**TEXT PASSAGE**
────────────────

Intimate & Affordable Personal Chef Services
my services

I specialize in the following services:

  • Creating celebrations from two to twelve guests
  • Offering affordably priced menu packages
  • Collaborating to design customized menus
  • Cooking all types and styles of cuisine
  • Shopping, preparing, cooking, and serving


The word connotes a sense of play, of gathering with another person or with a group, of creating an environment different from the usual routine of daily living. Celebrations are special in that they are time markers that will be remembered and looked back with nostalgia.

I provide this celebration by producing an affordable, magical, five-star dining experience in the comfort of your own luxurious home. I achieve this by utilizing fresh, organic, and when possible, re-mineralized foods; by using filtered water and by maintaining the optimal nutritional value of food through careful preparation and cooking.

about chef jean-pierre

I was destined to become involved with food, even before I arrived in this world. Born to American parents in Paris, France, in 1962, I was named after my two godfathers, Jean and Pierre Lafon, the former owners of the well-known 6th Arrondissement brasserie, La Coupole. I grew up traveling to diverse cultures and experiencing their cuisines. My love of food led me to San Francisco, California.

────────────────

**PROVIDED DATA**
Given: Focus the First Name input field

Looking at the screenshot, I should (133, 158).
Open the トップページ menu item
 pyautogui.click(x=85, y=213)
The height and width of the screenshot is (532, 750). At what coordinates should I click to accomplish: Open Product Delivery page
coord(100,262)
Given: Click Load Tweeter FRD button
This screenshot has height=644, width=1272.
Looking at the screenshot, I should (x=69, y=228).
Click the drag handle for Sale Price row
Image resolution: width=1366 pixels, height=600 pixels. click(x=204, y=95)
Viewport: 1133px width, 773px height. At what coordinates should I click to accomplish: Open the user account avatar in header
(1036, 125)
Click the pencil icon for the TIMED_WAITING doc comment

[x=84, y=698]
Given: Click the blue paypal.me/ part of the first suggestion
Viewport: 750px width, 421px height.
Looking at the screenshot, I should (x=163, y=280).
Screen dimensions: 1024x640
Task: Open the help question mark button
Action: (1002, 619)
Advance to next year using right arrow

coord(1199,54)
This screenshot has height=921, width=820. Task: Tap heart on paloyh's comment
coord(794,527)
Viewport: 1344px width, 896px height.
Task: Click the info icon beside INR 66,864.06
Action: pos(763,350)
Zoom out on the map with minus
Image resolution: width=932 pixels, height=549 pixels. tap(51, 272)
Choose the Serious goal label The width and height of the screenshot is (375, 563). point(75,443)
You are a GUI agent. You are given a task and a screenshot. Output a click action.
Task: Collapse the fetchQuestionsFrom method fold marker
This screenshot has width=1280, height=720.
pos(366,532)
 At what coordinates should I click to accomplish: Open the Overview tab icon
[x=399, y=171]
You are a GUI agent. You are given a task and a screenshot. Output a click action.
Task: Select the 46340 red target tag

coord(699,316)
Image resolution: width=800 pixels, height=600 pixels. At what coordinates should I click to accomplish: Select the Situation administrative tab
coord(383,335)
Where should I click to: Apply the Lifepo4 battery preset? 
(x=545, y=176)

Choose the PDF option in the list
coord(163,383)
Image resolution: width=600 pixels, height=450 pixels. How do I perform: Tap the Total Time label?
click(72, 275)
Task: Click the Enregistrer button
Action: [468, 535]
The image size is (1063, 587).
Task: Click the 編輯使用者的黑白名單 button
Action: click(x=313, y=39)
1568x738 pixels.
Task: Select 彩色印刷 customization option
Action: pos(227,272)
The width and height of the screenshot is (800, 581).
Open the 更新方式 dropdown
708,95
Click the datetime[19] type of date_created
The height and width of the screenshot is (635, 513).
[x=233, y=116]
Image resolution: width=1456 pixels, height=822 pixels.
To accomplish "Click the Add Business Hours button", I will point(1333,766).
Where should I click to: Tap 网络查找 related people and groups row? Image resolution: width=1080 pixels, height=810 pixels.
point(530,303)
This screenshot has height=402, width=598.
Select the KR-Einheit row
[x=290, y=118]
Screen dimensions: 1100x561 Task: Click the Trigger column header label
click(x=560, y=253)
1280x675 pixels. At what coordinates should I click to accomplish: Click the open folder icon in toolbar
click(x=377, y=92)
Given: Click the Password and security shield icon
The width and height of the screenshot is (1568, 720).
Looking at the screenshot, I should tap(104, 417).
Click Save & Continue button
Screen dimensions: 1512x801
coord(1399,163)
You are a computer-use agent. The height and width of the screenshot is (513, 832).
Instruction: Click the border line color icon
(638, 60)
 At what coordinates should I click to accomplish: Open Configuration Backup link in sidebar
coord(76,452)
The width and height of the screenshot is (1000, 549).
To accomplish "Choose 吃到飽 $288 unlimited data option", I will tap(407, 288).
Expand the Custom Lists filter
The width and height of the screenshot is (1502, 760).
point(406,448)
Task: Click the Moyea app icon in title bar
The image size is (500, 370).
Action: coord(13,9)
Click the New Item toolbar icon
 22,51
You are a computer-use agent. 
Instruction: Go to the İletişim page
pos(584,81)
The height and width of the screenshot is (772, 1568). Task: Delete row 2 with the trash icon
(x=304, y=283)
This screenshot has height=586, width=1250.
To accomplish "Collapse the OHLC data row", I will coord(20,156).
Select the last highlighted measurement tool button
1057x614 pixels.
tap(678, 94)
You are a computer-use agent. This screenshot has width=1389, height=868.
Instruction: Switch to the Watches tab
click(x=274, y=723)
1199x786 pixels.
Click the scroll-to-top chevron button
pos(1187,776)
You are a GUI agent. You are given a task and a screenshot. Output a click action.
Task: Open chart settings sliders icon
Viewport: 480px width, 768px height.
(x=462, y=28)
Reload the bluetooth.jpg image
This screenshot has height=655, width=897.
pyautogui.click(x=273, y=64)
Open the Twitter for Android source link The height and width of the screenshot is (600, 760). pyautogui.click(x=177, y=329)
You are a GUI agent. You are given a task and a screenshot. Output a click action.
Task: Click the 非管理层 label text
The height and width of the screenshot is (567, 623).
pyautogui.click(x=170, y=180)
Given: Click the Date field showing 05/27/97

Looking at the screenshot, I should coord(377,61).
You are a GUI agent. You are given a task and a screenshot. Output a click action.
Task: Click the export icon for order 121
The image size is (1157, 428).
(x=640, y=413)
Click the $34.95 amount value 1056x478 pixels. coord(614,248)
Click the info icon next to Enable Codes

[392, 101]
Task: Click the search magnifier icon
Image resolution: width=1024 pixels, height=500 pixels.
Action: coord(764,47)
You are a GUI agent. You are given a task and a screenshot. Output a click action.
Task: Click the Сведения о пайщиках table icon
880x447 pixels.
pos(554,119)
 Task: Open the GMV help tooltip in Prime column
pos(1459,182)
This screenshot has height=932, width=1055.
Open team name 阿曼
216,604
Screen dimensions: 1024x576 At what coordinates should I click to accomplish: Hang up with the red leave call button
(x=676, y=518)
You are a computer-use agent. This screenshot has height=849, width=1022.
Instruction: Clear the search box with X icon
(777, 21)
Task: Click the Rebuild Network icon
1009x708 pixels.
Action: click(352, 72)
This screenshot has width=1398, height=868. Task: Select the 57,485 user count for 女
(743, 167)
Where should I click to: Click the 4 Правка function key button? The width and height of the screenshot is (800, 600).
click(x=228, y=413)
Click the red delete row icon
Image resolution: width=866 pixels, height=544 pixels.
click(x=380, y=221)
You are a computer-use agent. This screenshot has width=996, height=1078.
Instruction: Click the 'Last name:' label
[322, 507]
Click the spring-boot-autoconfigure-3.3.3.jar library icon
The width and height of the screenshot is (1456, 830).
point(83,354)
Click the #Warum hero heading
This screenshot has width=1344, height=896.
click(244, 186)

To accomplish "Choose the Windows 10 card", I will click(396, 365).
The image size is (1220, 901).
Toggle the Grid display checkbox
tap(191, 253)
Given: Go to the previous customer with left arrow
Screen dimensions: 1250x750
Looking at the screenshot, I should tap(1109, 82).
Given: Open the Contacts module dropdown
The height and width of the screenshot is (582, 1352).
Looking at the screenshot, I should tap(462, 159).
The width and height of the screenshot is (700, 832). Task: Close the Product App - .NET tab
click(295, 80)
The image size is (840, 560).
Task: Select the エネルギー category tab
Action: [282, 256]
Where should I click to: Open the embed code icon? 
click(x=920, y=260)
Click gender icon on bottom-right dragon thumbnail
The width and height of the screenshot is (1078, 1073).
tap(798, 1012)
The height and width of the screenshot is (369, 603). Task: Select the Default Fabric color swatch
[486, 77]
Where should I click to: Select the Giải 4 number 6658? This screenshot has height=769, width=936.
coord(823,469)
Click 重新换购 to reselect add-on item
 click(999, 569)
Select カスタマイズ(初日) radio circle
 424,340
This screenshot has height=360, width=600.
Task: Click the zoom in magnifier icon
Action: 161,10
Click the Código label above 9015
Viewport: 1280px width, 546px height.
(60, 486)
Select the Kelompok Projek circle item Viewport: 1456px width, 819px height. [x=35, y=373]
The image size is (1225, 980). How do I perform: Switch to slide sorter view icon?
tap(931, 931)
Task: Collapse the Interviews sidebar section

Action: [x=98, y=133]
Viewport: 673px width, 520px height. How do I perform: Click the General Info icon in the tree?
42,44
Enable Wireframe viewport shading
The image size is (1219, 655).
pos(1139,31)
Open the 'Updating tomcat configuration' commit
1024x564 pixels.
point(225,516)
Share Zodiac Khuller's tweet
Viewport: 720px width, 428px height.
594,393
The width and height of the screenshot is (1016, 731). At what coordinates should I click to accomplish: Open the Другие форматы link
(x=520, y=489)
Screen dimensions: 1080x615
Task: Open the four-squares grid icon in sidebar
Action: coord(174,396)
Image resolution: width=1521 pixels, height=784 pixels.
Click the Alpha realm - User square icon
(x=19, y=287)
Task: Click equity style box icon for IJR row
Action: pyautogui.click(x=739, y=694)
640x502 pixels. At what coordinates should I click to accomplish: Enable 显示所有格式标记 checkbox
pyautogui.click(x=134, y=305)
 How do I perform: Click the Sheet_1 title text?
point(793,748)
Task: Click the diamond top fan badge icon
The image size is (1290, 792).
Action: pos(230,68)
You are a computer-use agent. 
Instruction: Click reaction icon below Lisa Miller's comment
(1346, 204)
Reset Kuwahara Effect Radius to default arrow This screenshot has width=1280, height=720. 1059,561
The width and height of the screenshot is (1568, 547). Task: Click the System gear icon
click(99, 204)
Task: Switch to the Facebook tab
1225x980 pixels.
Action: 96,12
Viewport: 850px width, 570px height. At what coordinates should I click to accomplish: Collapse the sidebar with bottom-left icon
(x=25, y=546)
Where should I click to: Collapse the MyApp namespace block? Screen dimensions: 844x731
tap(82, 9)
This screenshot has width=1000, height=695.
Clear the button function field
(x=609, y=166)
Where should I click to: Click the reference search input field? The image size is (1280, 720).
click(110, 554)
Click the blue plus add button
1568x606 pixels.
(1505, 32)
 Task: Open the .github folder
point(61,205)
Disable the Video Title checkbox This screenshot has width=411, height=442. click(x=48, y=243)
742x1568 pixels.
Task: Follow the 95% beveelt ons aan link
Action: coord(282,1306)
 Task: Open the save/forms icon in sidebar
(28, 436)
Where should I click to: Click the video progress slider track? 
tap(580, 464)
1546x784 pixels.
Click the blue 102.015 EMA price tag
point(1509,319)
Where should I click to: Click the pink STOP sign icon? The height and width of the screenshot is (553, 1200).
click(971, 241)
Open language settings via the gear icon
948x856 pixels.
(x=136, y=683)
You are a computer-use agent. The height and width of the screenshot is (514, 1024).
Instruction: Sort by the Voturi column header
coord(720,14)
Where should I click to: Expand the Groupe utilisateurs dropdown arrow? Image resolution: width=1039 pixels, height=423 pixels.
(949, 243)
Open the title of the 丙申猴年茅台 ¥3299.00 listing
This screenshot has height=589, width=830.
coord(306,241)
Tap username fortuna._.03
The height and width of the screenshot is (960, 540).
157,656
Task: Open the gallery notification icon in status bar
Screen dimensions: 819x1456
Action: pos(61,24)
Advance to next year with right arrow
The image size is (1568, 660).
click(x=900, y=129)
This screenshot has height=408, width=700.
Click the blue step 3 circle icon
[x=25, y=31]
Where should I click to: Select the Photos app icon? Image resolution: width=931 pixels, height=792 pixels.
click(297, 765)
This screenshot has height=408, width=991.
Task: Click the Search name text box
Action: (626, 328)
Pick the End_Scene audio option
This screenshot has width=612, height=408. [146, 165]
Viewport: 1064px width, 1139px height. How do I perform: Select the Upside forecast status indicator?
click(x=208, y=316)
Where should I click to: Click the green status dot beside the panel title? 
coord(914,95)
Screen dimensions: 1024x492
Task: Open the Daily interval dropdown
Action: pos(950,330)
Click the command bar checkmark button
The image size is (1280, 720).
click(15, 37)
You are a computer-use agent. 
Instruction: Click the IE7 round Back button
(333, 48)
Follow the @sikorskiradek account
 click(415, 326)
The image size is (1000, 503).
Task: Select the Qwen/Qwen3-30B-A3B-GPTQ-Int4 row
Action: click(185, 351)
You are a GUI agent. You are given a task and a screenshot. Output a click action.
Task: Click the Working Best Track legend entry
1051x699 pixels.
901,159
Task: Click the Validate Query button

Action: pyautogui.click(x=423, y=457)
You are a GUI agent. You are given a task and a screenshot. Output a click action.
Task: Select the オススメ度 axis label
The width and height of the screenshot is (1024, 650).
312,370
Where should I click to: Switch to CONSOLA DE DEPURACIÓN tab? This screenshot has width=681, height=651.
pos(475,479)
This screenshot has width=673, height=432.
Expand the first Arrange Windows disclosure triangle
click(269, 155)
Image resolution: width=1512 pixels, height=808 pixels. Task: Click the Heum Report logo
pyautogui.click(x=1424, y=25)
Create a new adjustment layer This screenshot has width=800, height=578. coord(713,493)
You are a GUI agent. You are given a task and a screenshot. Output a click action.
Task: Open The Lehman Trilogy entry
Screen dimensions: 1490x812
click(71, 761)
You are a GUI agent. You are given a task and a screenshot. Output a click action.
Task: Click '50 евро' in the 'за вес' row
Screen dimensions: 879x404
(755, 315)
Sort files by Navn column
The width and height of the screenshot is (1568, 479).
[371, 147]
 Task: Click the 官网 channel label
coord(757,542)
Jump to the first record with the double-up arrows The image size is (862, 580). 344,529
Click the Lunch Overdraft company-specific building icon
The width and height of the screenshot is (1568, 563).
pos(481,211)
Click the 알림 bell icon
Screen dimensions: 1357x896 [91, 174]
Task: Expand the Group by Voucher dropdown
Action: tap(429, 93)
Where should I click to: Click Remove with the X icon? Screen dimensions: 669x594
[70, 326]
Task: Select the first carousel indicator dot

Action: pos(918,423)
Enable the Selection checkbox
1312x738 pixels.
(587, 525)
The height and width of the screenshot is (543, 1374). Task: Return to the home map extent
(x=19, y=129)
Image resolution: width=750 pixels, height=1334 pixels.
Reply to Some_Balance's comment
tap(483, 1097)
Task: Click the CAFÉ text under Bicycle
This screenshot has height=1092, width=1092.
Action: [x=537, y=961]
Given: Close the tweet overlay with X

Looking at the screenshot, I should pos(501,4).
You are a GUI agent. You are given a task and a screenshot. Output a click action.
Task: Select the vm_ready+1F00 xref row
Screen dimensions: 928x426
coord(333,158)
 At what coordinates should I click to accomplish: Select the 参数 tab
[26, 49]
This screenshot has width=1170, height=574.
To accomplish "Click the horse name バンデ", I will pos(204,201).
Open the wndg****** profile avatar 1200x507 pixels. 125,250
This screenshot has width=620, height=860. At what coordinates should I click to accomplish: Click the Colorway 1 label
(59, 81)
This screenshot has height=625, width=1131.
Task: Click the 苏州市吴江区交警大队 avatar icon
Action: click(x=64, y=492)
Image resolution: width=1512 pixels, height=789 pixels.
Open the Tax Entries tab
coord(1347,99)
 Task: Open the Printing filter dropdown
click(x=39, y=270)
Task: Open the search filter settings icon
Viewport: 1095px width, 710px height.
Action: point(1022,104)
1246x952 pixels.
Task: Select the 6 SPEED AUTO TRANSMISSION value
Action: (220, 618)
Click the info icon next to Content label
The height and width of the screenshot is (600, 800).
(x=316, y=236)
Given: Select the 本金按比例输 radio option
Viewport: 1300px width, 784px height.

────────────────

**TASK REQUIREMENTS**
A) On the personal chef page, what range of guest numbers do the celebrations cover?
B) Reproduce the part of the personal chef page starting with "I specialize in" and going on through "back with nostalgia.".
C) Resume the personal chef page after its last sentence.

**RESPONSE LIST**
A) From two to twelve guests.

B)
I specialize in the following services:

  • Creating celebrations from two to twelve guests
  • Offering affordably priced menu packages
  • Collaborating to design customized menus
  • Cooking all types and styles of cuisine
  • Shopping, preparing, cooking, and serving


The word connotes a sense of play, of gathering with another person or with a group, of creating an environment different from the usual routine of daily living. Celebrations are special in that they are time markers that will be remembered and looked back with nostalgia.

C)
I attended and graduated from the Hotel & Restaurant program at the City College of San Francisco in 1987. Settling in the San Francisco Bay Area, I learned my trade in various restaurant kitchens and catering companies, such as Absinthe, Left Coast Catering in San Francisco, The Lark Creek Inn and, The Parkside Cafe in Marin County. In 1996, I found my niche as a personal chef, preferring the intimate, one-on-one rapport I have with people.

In addition to experiencing various aspects of the hospitality industry, I became interested and learned about wine-making, farming, such as the design tenets of Permaculture, and Community Supported Agriculture (CSA), bringing knowledge and awareness of holistic food production and practices to the table.